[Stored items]
══════════════════════════════

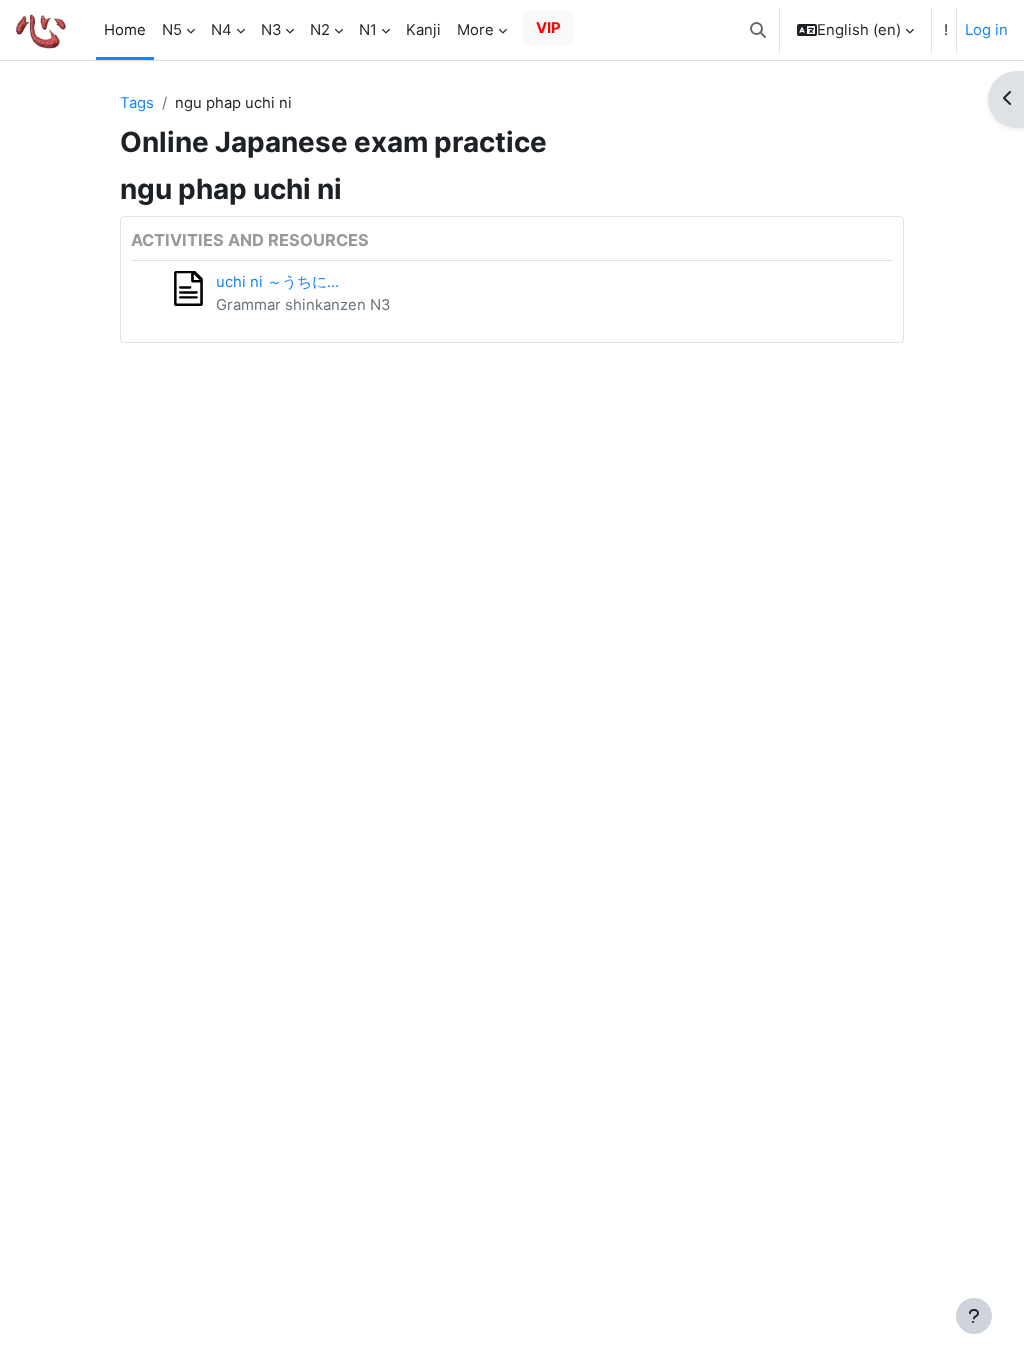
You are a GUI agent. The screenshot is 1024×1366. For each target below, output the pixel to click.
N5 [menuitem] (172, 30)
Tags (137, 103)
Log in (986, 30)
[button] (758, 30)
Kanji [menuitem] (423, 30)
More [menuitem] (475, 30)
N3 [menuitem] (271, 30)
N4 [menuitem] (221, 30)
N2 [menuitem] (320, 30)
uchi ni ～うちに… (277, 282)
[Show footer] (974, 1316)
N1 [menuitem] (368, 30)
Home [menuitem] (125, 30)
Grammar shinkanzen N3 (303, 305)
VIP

══════════════════════════════

#### [ACTIVITY]
An exact reproduction of the data is needed, with no pictures included.

#### [TASK ANSWER]
You are a GUI agent. The screenshot is 1024×1366. For each target below, output the pixel to click.
N5 [menuitem] (172, 30)
Tags (137, 103)
Log in (986, 30)
[button] (758, 30)
Kanji [menuitem] (423, 30)
More [menuitem] (475, 30)
N3 [menuitem] (271, 30)
N4 [menuitem] (221, 30)
N2 [menuitem] (320, 30)
uchi ni ～うちに… (277, 282)
[Show footer] (974, 1316)
N1 [menuitem] (368, 30)
Home [menuitem] (125, 30)
Grammar shinkanzen N3 (303, 305)
VIP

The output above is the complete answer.